Work to be completed | Search the records below for the string "will" and copy each line where it turns up.
..............................
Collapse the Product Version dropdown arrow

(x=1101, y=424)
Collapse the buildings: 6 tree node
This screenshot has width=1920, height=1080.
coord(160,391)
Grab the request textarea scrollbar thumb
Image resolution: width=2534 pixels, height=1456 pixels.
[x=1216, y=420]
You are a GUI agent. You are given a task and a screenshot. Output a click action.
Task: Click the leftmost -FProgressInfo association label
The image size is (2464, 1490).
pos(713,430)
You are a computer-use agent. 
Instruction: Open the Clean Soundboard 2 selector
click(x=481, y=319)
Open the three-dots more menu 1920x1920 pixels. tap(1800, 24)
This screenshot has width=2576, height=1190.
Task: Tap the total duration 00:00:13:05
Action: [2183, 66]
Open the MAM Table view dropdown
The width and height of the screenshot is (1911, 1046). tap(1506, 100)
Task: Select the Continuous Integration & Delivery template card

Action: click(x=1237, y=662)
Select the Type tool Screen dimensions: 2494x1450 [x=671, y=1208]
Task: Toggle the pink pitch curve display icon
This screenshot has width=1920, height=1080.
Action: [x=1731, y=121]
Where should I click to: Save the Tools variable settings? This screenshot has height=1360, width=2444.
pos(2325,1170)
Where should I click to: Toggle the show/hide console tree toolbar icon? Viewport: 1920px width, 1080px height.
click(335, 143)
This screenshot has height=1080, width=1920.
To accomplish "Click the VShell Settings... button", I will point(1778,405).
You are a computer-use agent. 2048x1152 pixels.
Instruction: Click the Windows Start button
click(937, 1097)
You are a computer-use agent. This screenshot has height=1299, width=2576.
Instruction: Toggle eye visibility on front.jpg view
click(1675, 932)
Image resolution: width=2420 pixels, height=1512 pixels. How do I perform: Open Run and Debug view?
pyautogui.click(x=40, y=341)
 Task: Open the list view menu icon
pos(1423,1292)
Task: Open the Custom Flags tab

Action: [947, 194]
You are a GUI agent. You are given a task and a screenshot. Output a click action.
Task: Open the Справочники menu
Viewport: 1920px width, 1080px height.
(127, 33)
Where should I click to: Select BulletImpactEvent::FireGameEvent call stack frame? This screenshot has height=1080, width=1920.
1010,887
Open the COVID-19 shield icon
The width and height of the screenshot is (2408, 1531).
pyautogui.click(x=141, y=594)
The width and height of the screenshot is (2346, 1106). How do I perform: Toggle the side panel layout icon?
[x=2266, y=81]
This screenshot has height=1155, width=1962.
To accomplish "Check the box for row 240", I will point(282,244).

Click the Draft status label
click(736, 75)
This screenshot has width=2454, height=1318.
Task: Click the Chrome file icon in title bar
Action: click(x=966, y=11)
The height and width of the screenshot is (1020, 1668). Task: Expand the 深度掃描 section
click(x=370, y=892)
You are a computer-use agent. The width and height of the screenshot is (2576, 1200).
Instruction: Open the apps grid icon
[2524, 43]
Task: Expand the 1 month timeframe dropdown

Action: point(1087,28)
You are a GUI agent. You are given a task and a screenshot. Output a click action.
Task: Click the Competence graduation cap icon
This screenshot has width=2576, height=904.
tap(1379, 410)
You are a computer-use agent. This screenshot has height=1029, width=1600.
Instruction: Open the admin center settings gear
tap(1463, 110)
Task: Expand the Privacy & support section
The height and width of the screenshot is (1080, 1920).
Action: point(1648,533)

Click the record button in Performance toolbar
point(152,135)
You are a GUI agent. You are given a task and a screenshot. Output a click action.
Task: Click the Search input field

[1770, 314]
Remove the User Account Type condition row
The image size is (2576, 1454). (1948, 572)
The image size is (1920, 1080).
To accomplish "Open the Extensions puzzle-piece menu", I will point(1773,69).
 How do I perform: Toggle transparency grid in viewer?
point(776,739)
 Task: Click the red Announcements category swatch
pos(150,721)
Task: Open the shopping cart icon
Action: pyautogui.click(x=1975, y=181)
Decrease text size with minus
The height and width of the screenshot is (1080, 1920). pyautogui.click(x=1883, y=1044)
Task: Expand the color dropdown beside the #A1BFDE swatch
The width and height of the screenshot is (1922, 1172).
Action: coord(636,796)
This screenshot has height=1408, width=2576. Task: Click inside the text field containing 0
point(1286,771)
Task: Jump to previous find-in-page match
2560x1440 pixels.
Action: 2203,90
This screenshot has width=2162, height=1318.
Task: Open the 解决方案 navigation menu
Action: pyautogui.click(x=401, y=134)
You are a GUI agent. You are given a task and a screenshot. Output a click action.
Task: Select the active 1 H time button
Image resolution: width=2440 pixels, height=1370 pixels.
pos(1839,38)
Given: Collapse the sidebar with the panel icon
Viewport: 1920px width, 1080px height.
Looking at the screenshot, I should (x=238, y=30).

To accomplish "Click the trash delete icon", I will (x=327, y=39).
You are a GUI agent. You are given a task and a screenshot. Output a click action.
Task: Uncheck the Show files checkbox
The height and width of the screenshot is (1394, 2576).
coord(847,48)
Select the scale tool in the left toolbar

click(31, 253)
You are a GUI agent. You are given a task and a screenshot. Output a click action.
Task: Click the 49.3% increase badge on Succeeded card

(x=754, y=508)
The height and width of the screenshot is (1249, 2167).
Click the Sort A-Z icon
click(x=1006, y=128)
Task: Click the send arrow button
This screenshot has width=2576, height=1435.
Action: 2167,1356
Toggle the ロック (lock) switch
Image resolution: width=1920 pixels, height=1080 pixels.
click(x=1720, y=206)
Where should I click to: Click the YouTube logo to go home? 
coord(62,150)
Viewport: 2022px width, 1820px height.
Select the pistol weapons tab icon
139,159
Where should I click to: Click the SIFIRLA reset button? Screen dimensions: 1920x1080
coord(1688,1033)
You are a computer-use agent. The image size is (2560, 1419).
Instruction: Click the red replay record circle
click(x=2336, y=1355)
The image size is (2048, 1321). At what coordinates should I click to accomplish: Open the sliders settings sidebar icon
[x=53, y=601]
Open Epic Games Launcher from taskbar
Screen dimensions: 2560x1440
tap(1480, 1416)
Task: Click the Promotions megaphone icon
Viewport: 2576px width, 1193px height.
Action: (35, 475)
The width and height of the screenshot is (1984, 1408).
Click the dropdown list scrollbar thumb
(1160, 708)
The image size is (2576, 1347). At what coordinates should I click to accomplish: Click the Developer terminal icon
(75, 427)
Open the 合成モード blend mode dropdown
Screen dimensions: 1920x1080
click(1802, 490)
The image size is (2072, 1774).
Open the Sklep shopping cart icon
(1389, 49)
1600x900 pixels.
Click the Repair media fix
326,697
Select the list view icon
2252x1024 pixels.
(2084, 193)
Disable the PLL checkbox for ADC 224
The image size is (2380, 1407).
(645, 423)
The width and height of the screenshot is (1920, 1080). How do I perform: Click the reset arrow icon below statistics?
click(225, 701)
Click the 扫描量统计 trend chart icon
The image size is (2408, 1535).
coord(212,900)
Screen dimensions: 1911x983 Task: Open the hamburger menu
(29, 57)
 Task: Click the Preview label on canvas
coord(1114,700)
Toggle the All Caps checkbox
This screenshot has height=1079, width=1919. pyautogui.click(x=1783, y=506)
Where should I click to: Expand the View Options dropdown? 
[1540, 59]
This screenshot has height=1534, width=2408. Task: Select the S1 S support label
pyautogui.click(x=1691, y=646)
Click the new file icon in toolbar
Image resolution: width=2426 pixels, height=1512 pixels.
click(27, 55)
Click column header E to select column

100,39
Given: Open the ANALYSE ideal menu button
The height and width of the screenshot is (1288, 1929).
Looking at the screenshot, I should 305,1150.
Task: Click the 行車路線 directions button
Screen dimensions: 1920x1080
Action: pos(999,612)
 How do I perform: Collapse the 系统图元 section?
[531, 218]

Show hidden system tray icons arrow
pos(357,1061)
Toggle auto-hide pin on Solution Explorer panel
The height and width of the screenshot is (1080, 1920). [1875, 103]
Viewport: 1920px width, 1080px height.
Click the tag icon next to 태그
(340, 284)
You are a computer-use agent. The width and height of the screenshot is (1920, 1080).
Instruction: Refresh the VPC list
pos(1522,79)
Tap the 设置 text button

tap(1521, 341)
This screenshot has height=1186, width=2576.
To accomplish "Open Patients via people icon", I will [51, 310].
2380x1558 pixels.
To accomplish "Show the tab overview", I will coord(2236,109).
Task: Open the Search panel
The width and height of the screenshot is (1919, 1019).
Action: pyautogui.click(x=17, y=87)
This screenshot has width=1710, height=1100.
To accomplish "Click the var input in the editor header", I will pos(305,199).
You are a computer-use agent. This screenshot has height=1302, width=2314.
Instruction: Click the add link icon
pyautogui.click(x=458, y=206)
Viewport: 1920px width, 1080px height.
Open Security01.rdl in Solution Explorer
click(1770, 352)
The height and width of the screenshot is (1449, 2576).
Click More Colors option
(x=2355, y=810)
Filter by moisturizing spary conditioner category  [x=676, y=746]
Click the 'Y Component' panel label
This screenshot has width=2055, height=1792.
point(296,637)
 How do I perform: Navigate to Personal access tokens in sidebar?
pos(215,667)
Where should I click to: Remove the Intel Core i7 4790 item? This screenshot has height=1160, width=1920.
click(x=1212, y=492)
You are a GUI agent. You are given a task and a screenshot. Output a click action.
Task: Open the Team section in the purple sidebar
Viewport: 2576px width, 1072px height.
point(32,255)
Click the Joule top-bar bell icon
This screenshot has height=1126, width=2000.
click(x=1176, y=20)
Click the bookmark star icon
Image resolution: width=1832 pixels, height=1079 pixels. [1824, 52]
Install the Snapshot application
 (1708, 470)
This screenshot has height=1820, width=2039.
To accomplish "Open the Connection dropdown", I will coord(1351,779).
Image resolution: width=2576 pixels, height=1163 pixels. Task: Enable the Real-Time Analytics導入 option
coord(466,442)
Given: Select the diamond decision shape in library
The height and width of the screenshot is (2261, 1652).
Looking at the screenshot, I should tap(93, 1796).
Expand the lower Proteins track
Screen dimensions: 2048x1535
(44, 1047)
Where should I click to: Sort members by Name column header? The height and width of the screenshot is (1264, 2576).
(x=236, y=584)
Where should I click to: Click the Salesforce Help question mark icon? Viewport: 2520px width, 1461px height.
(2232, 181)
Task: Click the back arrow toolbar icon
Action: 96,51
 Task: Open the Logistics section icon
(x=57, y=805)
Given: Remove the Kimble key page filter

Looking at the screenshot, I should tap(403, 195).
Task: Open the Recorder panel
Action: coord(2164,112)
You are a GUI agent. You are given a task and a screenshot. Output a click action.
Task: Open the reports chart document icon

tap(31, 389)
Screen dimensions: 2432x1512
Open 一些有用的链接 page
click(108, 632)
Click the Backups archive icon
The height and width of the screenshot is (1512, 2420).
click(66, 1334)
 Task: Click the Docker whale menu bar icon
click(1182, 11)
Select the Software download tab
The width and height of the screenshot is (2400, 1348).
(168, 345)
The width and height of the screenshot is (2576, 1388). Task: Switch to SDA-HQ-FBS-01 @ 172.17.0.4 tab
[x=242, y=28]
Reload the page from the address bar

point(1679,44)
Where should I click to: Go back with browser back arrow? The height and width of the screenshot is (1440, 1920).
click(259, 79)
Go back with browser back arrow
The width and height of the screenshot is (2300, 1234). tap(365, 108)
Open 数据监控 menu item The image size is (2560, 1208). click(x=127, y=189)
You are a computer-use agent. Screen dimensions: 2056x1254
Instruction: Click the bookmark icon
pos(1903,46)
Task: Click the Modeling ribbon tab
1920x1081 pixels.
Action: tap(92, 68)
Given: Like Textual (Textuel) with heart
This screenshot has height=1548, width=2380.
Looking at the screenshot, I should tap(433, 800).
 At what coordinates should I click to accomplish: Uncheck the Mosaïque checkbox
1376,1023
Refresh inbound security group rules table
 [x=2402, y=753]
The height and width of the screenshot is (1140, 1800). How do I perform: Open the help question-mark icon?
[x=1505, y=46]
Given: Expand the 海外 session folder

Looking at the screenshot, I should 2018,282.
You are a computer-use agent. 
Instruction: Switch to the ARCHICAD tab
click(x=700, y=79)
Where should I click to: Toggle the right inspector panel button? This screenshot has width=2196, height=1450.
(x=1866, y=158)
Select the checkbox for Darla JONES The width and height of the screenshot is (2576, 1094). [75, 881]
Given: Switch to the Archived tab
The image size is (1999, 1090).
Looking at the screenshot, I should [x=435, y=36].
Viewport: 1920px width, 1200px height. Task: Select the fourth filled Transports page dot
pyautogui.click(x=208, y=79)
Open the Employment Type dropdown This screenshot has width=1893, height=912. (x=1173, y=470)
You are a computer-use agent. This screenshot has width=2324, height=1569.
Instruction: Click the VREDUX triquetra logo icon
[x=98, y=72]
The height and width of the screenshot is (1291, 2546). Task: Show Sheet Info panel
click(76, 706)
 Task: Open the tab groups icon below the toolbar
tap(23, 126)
..............................
Solution below |
To accomplish "Click the VShell Settings... button", I will point(1778,405).
To accomplish "Check the box for row 240", I will point(282,244).
To accomplish "Open the Extensions puzzle-piece menu", I will point(1773,69).
To accomplish "Click the trash delete icon", I will (x=327, y=39).
To accomplish "Open Patients via people icon", I will [51, 310].
To accomplish "Show the tab overview", I will coord(2236,109).
To accomplish "Click the var input in the editor header", I will pos(305,199).
To accomplish "Open the Connection dropdown", I will coord(1351,779).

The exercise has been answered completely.